Daily Mishnah · Expert – Beit Midrash Analysis · Bite-Sized

Mishnah Kelim 11:7-8

Bite-SizedExpert – Beit Midrash AnalysisJune 18, 2026

Sugya Map: The Ontology of Metal Vessels

  • Core Issue: Does keli metal (metal vessel) status derive from material composition or functional teleology (receptacle vs. flat tool)?
  • Nafka Mina: Whether a component part (e.g., candlestick branch) is tamei when disassembled.
  • Primary Sources: Mishnah Kelim 11:7-8, Shabbat 47a, Chullin 25b.

Text Snapshot

Mishnah Kelim 11:7 states: "A curved horn is susceptible to impurity but a straight one is clean."

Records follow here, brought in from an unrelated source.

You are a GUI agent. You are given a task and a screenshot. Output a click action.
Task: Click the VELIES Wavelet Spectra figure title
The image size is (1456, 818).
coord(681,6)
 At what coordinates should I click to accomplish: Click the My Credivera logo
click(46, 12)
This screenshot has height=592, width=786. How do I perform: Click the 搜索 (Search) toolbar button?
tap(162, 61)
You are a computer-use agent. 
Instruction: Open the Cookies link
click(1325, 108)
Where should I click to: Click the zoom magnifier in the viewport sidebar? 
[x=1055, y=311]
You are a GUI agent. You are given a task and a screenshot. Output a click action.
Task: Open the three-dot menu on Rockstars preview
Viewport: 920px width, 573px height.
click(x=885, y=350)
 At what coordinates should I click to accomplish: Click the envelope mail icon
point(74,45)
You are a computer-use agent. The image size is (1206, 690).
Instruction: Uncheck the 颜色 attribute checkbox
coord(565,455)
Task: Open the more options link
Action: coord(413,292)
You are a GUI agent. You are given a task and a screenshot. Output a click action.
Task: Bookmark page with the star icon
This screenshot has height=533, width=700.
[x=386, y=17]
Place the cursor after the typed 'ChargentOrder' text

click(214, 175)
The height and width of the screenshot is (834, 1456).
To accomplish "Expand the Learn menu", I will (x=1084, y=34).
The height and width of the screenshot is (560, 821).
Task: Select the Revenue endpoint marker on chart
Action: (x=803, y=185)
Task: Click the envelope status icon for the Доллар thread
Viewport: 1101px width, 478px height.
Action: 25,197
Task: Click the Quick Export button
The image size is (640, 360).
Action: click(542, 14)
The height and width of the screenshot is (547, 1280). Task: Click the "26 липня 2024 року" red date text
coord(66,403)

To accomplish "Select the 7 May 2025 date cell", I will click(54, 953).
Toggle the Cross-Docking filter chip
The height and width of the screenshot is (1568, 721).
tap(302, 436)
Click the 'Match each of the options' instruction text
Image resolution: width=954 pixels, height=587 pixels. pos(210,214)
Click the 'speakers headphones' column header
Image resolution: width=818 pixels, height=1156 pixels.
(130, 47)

  • Nuance: The distinction hinges on beit kibbul (receptacle capacity). Metal's unique status—unlike wood/bone—is that it retains susceptibility even without a cavity, provided it is a "vessel." The dikduk here suggests that "straight" implies a lack of functional depth, relegating it to the status of a non-vessel item, whereas "curved" provides the necessary geometric form to be considered a keli.

Readings

  • Rash MiShantz: Argues that the "straight horn" is clean because it is treated as wood/bone, which requires a specific beit kibbul to be mekabel tumah Chullin 25b. Metal, however, is ribbui (included) via a distinct exegesis. If it lacks a cavity, it reverts to the status of an ordinary object.
  • Rambam: Focuses on shleimut (integrity). He clarifies that when parts (like candlestick branches) are disassembled, they lose the name "vessel" and become mere scrap. The chiddush is that tumah is not merely about the material, but the shem (name/identity) of the functional whole.

Friction: The Ontology of the "Part"

Kushya: If metal is inherently susceptible (unlike wood), why does the Mishnah rule that candlestick branches are clean when detached? Terutz: The shem "vessel" is an emergent property. Just as a "lock" is clean because it is taphul l'karka (attached to the ground), a "branch" is taphul l'menorah. Without the primary vessel, the part lacks the gmar melacha (completion of manufacture) necessary to stand alone as a keli.

Intertext

  • Shabbat 47a: The prohibition of "restoring" a curved horn on Shabbat mirrors the Mishnah’s concern for the integrity of the object. If fixing it constitutes a melacha, the object is legally defined by its assembly.
  • Mishnah Kelim 11:1: Establishes the foundational rule that metal is uniquely susceptible to tumah even if flat, yet our Mishnah shows this is strictly bounded by the object's utility.

Psak/Practice

In modern meta-halacha, this distinguishes "raw material" from "instrument." If an object is designed as a modular component, it lacks independent status. Only when a "part" can function as a discrete unit (like the mentioned necklace beads) does it retain tumah.

Takeaway

An object's status is not inherent in its atoms but in its shem—the functional unity recognized by the user. If you can't name the part as a tool, it's just metal, not a vessel.